start

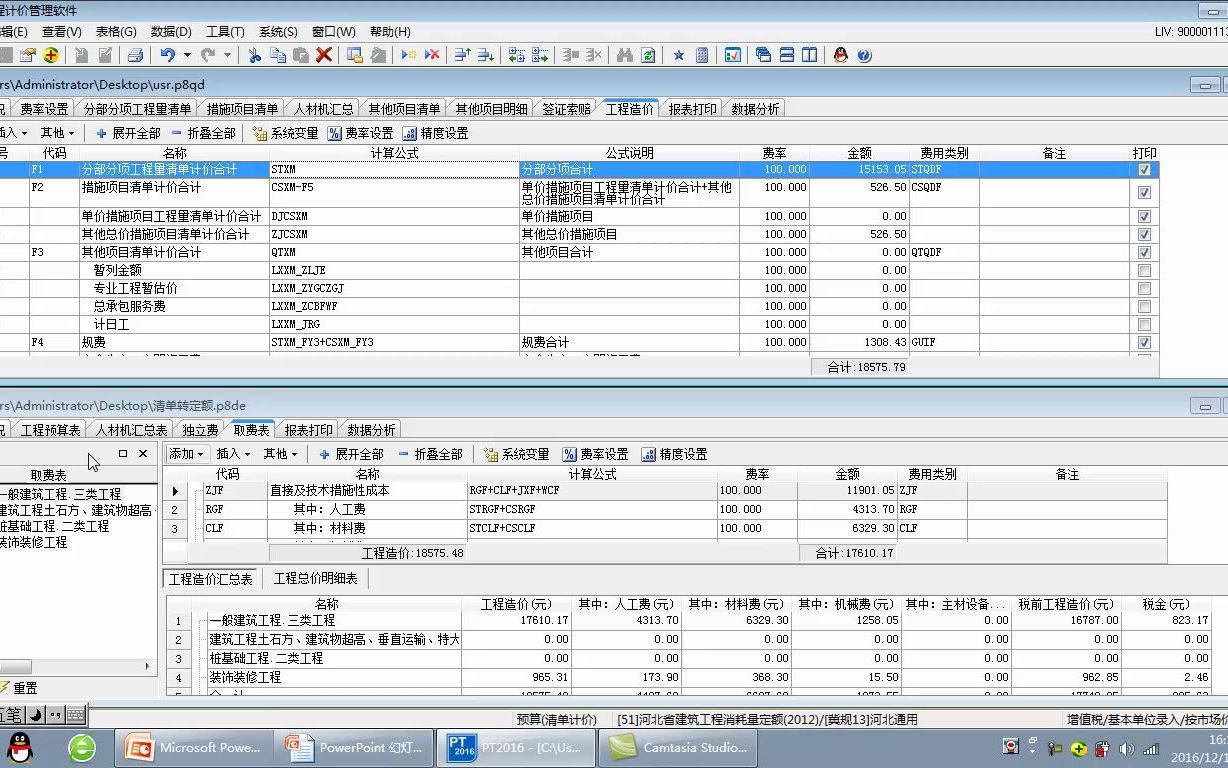Enable the print checkbox for 暂列金额 row

click(x=1144, y=269)
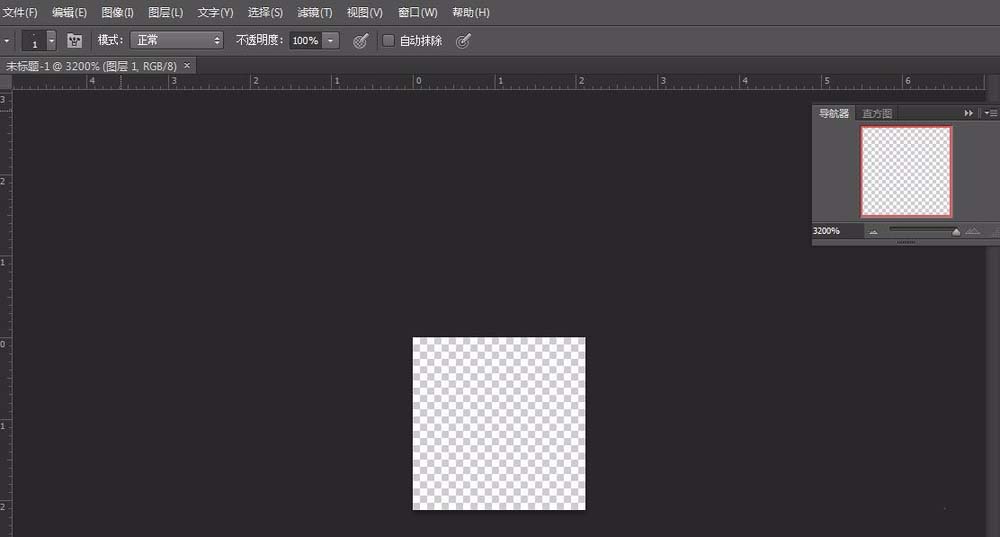The height and width of the screenshot is (537, 1000).
Task: Click the pressure-for-opacity icon after opacity field
Action: [361, 41]
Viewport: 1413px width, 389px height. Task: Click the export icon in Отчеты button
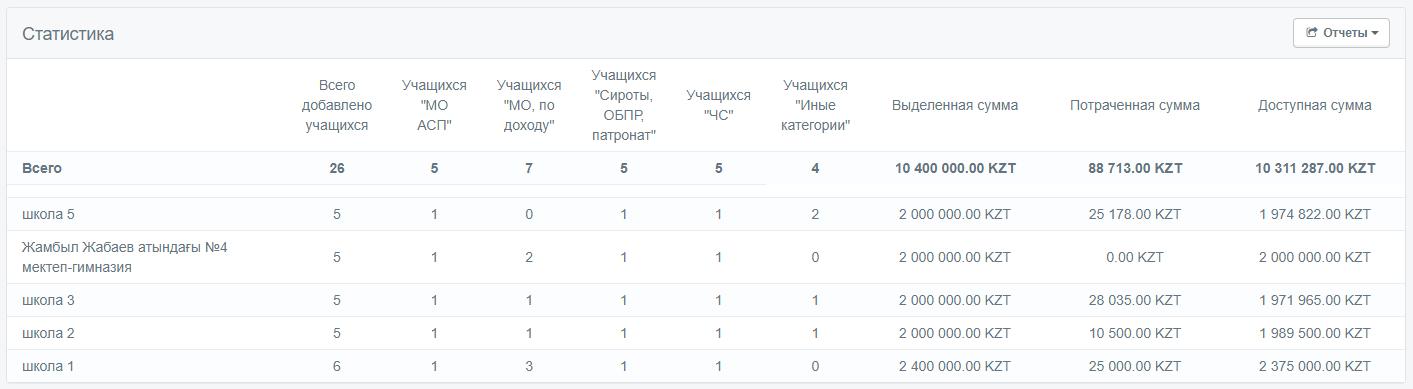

end

Reproduce every row above word for word, omitting the pictures.

Enable the print checkbox for 暂列金额 row

click(x=1144, y=269)
The height and width of the screenshot is (537, 1000).
Task: Click the pressure-for-opacity icon after opacity field
Action: [361, 41]
Viewport: 1413px width, 389px height. Task: Click the export icon in Отчеты button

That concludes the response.